Happy "Easter Eve!"
Today we colored eggs for Easter. The kids always have so much fun doing this! Just getting their hands dirty makes them ridiculously happy. I guess they really DO take after me, LOL!
After the egg coloring though, they went outside for play time, so momma got to "play" too! I wanted to scrap one of the above photos, but I had to do it my way. That means, I turned the photo black & white. I know, I know! "BUT.... Rebecca it's Easter, and they are coloring eggs, so WHY don't you make those photos color?" Well, to be honest, I felt I could get a more "colorful" page through technique rather than relying on just the photo, and I'll show you how I did it too. Here's the final layout, I really love it!
To make a page like this, you need to love color, and not be afraid of paint. You also need a bit of patience. But rest assured, if you take the time and put in the effort, a beautiful page will be the reward.
To begin, gather all the colors of the rainbow, plus "eleventy"..(LOL!) Why? You need to have enough colors to cover a 12" span, and I ended up with 12 colors, so it is about one inch per color. You can totally keep this in just one or two color families if that is your choice, just make sure you have plenty of shades of said colors, as that makes the final product very pleasing to the eye.
To do a layout like this, you need to have a little bit of control. The first part is easy. Print an 8 x 10 black & white photo. Mat it on black cardstock, and adhere that to a 12 x 12 piece of white cardstock. You can center it, or pull it off center either to the left or right(as I did). Then the fun begins..
Again, you need to CONTROL your paint application, so I recommend going ONE color at a time. I began on the left hand side of the page. I watered down my paint so it would be very runny and easy to manipulate. Place a bit at the top, and then pick up your layout and allow the paint to run. When you want it to stop, lay the page down and let it sit. IF you have a heat embossing tool, you can speed up this process by lightly drying/setting the paint. It doesn't need to be completely dry, just dry enough so that when you pick your layout up again, the previous color SHOULD NOT RUN....

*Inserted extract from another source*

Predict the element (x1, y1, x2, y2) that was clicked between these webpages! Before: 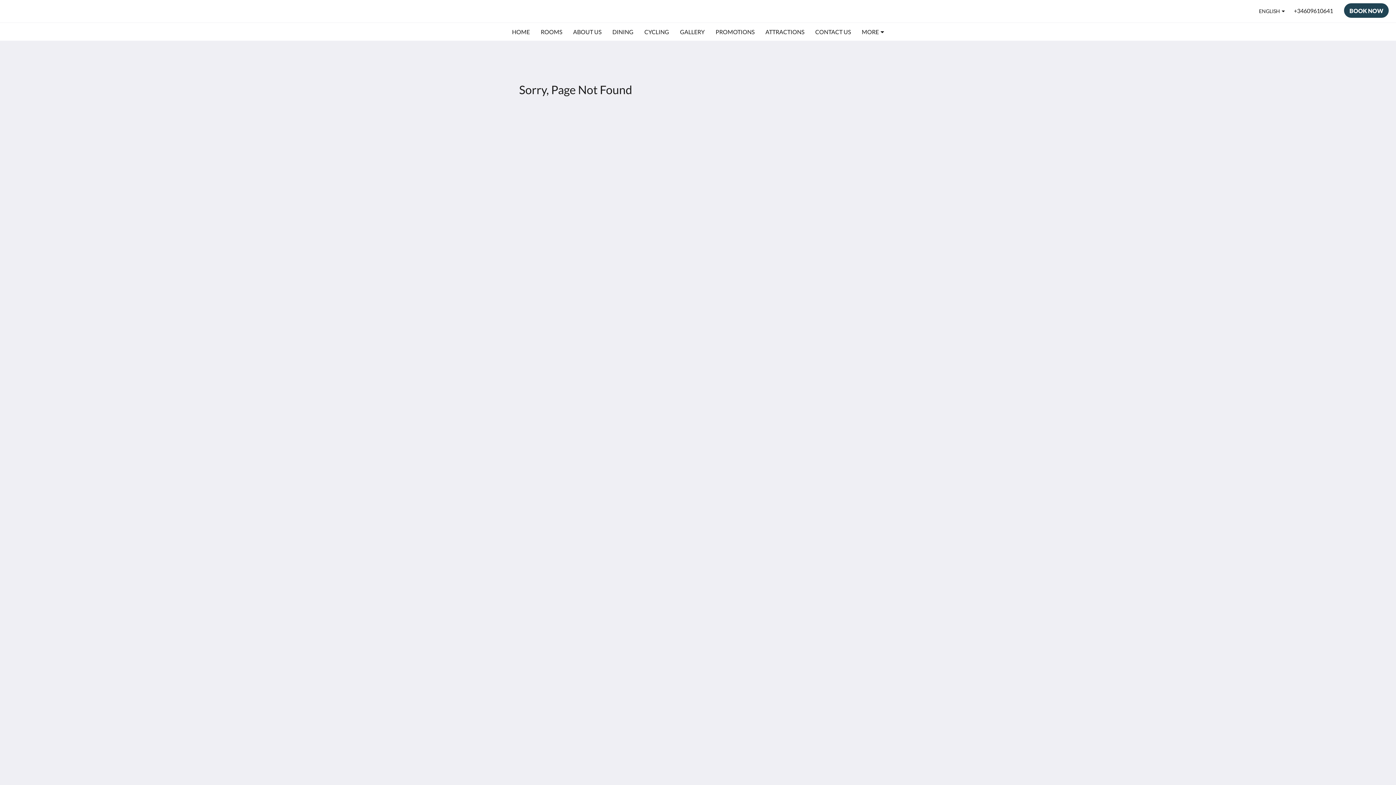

Continue with the above steps until ALL the colors have been completed. Don't be afraid to allow some of the paint to run onto your photo. It will be OK, I promise! You have to take those kinds of chances with paint. Honestly, if you have the right mindset, there is no way you can make a mistake!
Is this a technique you think you might try? Let me know, and if you do it, link up your layout. I wanna see!